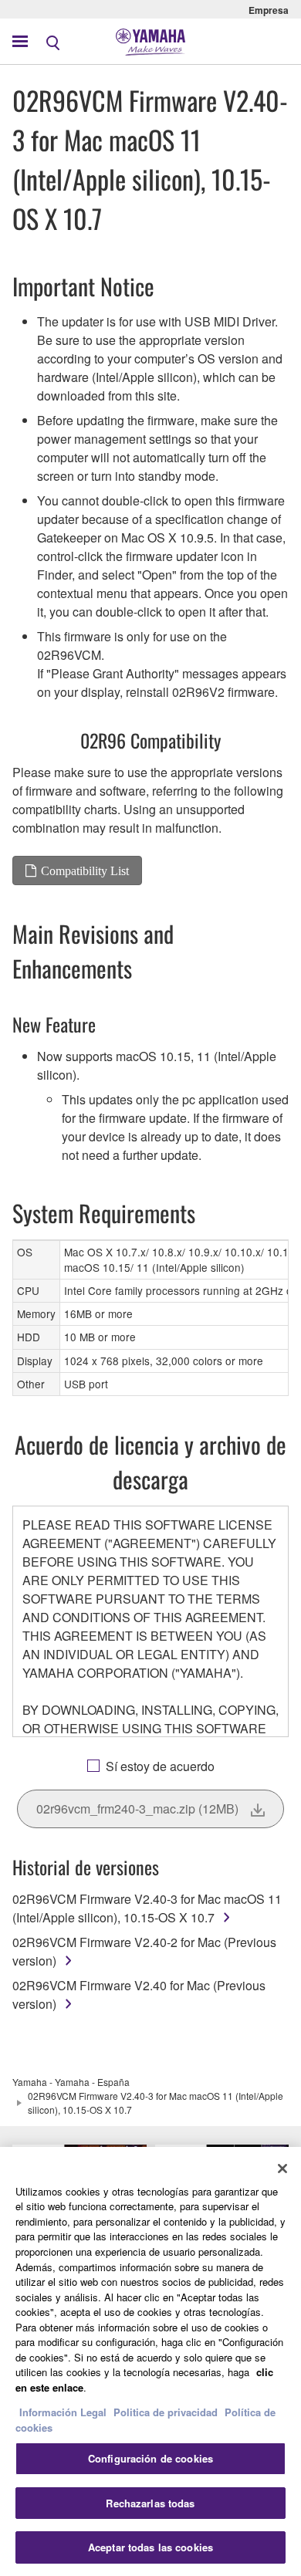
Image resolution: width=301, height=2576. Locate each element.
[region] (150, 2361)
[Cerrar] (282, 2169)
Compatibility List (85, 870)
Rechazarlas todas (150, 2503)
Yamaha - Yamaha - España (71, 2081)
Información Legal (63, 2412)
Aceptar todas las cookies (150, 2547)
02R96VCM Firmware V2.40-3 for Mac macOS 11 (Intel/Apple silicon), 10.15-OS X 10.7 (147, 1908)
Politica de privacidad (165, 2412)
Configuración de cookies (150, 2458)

==

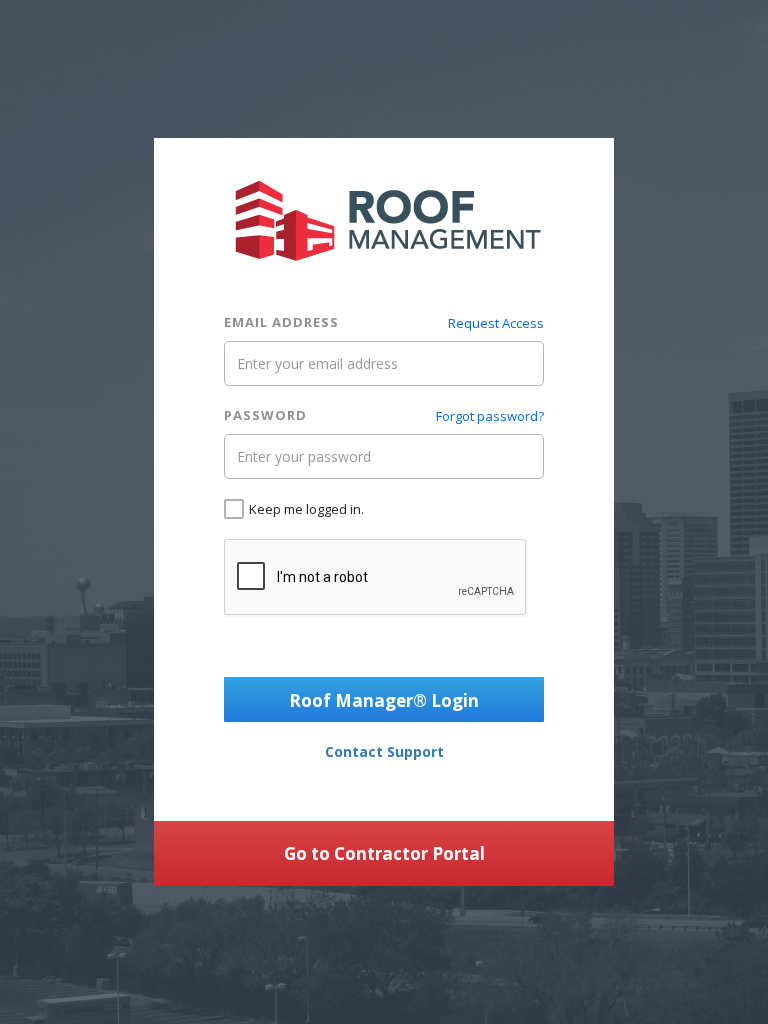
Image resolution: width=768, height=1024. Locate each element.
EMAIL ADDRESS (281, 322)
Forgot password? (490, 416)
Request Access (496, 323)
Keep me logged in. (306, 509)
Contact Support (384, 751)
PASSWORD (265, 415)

---

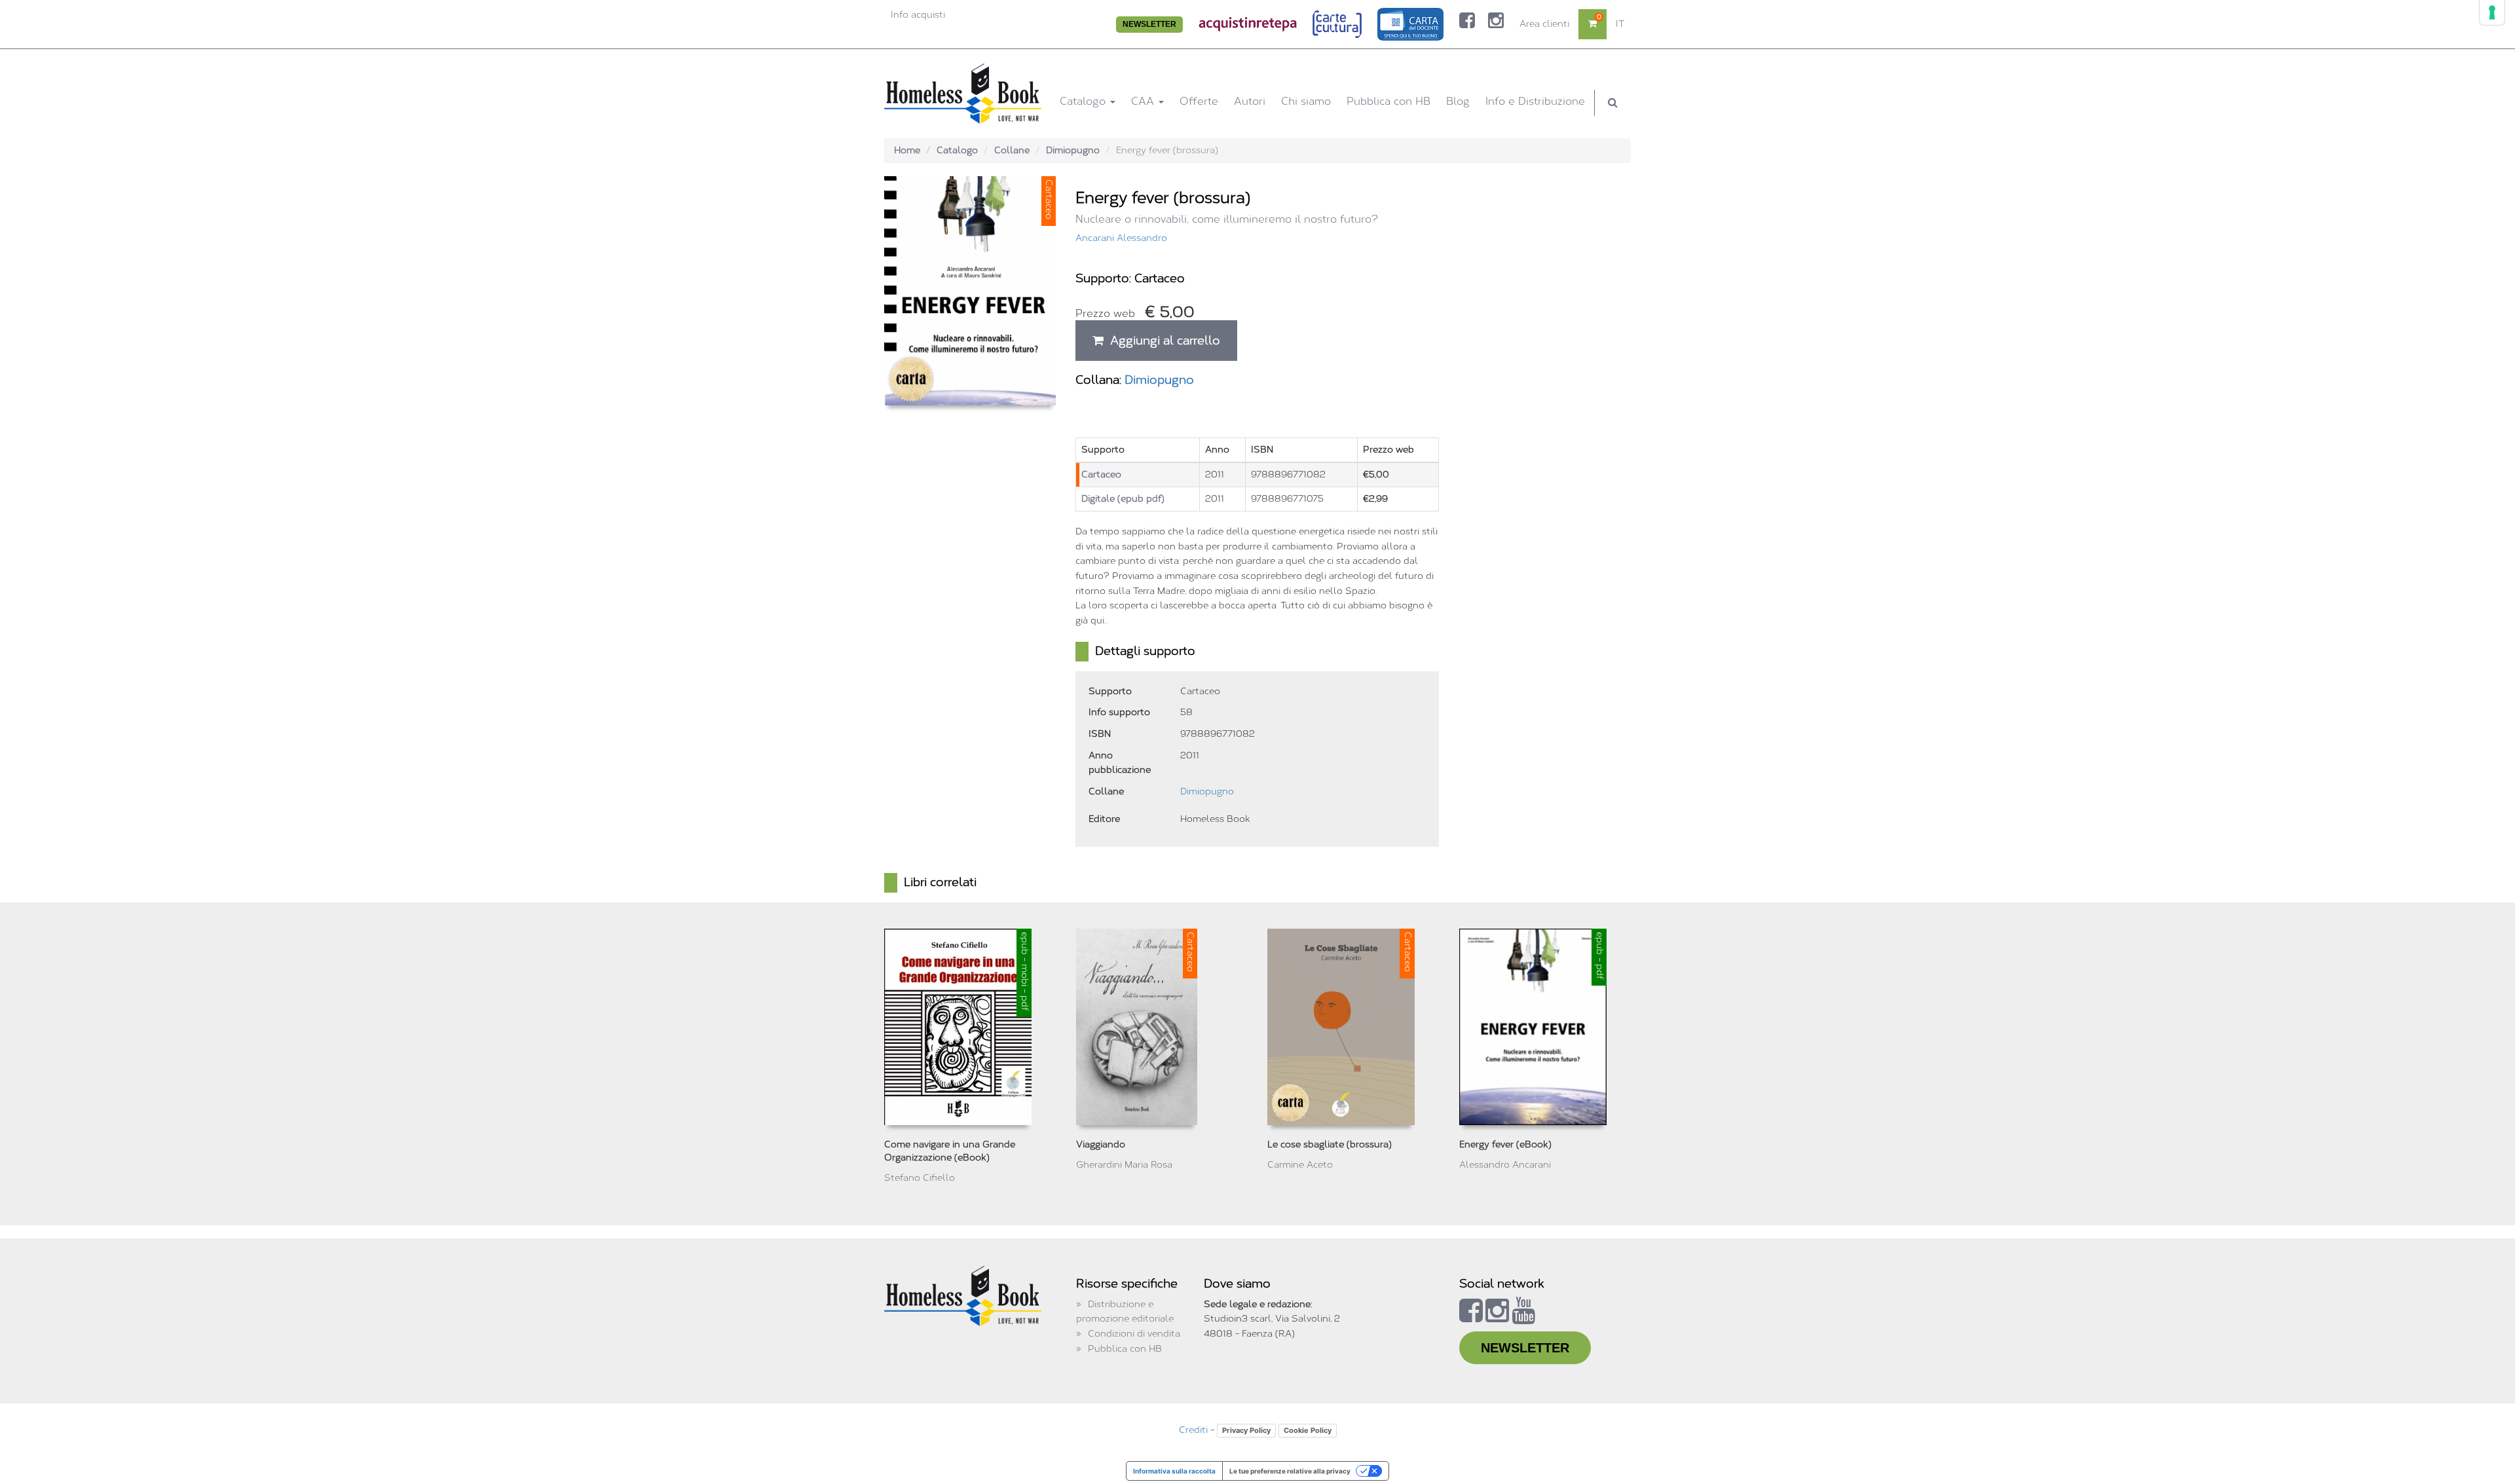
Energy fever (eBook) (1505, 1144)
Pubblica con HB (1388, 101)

- Brief
Copy all lines from the listing that contain "todas".

- Response box
Rechazarlas todas (150, 2503)
Aceptar todas las cookies (150, 2547)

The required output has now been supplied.